Looking forward to hearing your report Raptor!

Dave


----------



## Vittorio (Jul 17, 2003)

Canjapan2003 said:


> I might be mistaken but I was sure in another post on here or SAG that you mentioned Everest Pro were faster than Winex. I was kind of proud to hear that


Sometime the past tends to kill me...:embara::embara:

OK, the story is like this, in my undrstanding of the Win & Win development of their limbs and without any official info from them:

1) Everest Pro were out toghther with XQ1 first generation, and were slower than them, but faster than Sinerzy. Very good limbs, but totally ignored by the market.
2) XQ1 second (flat) generation were much slower than first generation and slower than Everest Pro
3) Winex first generation was sligtly faster than XQ1 second generation, but still slower than XQ1 first generation, so also sligtly slower or similar to Everest Pro
4) Then Everest pro de-volved in slower generation and cheaper versions (SF Carbon and EXE Master), Winex in a faster one, and then Inno appeared, at the beginning slower than Winex, but Inno by themselves have now seen at least 3 generations with different performancies and drawing curves, and are surely on the top of Win & Win range for speed. 
5) At ATA W&W declared that Pro Accent were 1 to 2 fps slower than Winex, but now they are probably close to the same level of speed. 

What is important to understand is that all manufacturers continue to slightly change their limbs batch after batch and year after year, in search of better performancies, better stability, and/or lower cost.
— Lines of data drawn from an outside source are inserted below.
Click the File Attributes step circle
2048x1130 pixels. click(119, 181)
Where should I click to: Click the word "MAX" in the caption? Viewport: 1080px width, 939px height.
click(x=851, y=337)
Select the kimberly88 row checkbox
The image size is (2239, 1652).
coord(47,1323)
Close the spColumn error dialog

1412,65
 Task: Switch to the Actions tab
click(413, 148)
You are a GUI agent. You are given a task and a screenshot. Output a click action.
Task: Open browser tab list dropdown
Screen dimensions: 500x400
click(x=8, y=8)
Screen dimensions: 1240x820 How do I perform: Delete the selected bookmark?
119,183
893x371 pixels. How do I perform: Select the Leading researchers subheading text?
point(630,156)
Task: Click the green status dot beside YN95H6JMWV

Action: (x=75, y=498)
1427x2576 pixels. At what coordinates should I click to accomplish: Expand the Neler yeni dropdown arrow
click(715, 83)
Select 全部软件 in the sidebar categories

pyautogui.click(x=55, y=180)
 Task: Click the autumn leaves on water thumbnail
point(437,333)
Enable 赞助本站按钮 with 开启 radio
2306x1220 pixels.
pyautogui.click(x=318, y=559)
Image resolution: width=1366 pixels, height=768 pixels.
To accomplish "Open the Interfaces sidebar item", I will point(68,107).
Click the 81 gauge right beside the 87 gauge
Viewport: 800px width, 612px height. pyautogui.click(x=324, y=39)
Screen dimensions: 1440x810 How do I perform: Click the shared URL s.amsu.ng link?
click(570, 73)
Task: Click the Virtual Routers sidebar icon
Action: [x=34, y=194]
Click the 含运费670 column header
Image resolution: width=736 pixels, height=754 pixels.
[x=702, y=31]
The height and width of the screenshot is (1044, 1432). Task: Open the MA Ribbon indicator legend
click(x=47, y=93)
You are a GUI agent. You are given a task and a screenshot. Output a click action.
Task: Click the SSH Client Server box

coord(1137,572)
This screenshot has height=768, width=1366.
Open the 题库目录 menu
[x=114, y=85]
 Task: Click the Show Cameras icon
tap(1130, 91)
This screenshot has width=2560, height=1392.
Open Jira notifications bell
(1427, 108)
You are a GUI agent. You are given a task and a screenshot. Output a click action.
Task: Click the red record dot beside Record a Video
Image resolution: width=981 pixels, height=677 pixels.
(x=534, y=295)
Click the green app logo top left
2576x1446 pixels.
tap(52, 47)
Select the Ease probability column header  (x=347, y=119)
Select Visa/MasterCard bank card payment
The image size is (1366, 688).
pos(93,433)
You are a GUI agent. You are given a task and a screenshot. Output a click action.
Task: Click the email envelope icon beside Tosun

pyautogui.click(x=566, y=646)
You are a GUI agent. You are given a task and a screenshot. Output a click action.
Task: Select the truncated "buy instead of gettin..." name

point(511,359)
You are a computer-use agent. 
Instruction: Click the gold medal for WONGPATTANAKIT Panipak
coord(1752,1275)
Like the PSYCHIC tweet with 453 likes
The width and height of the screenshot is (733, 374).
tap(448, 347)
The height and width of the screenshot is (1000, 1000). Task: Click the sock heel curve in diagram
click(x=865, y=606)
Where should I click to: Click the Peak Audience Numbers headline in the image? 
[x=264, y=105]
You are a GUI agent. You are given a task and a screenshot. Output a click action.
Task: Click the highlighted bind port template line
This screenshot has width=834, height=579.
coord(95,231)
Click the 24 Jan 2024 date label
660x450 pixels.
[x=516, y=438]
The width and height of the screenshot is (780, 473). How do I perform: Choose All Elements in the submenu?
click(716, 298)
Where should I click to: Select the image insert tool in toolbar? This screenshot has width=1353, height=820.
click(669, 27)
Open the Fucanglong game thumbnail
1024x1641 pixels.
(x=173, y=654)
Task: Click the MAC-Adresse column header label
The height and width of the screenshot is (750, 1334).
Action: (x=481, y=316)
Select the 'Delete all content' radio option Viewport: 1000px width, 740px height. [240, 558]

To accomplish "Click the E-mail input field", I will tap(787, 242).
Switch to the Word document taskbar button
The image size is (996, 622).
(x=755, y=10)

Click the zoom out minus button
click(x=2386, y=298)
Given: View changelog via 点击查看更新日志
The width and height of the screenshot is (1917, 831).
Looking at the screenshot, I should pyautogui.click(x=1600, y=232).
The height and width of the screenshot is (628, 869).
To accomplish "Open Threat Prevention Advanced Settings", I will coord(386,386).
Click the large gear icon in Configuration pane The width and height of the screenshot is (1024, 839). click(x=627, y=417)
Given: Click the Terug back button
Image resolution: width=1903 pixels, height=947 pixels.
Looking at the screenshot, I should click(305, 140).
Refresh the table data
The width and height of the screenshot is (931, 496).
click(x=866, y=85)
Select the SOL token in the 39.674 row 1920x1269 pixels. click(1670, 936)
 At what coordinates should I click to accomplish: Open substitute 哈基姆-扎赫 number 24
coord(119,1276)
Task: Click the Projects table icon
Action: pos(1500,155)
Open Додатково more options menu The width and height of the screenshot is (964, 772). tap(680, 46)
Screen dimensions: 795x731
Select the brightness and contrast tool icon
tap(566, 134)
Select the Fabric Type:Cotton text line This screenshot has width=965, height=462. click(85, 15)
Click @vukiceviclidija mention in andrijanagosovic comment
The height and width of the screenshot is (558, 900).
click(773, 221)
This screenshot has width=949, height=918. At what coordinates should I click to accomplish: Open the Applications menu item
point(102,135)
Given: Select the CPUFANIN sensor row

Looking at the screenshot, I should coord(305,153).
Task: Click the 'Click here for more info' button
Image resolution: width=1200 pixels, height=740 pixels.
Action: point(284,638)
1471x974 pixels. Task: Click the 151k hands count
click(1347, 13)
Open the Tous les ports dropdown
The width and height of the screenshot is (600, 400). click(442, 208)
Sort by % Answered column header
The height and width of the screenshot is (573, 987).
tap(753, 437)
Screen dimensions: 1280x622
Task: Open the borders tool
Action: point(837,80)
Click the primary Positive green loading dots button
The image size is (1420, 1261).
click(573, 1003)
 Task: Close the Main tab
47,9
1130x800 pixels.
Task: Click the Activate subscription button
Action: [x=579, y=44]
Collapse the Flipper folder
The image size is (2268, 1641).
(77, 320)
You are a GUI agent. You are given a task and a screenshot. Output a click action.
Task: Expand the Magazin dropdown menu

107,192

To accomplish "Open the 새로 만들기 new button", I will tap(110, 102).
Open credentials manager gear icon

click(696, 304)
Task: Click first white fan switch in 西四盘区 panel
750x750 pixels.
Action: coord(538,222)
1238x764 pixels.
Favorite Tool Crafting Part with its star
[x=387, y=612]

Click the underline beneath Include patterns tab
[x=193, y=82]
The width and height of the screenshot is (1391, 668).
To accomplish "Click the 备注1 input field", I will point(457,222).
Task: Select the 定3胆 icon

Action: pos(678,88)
For instance, Pro Accent limbs have changed a lot in curve design from those shown at the ATA show in January... 
This is the reason why any comparison in limbs is strictly relative to the moment it has been done and to the exact pair of limb that has been compared to another one. General referencies about speed existing in the market are therefore strictly related to new limbs as sold in the shops in that specific moment. Generally.


----------



## Dave T (Mar 24, 2004)

Just my $.02 worth but I think every recurve shooter (modern ILF version) should read the above from Vittorio. It should give second thoughts to every archery who worries, agonizes or frets about having the fastest limbs, loosing or gaining a few fps or is considering trading off a good set of limbs because the latest and greatest from XYZ company are supposed to be 5 fps faster.

Heck, take any set-up you like of riser and limbs and let two people with the same draw length shoot it through a chronograph. You will probably get 3-5 fps difference just because no two people are exactly alike and will have different releases if nothing else.

Thanks for the information and wisdom, Vittorio!

Dave


----------



## Canjapan2003 (Jun 3, 2006)

Vittorio said:


> Sometime the past tends to kill me...:embara::embara:
> 
> OK, the story is like this, in my undrstanding of the Win & Win development of their limbs and without any official info from them:
> 
> ...


I didn't realize there was so much change within a model line. 
Surprising that a manufacturer would retool to detune there product. Unless that is how they keep the current model on top. 
I know I'm going to get pooh poohed for this but is there a way to determine what generation the EP's I have or any limb in the WinWin line is? That might be useful information for people shopping the used market.


----------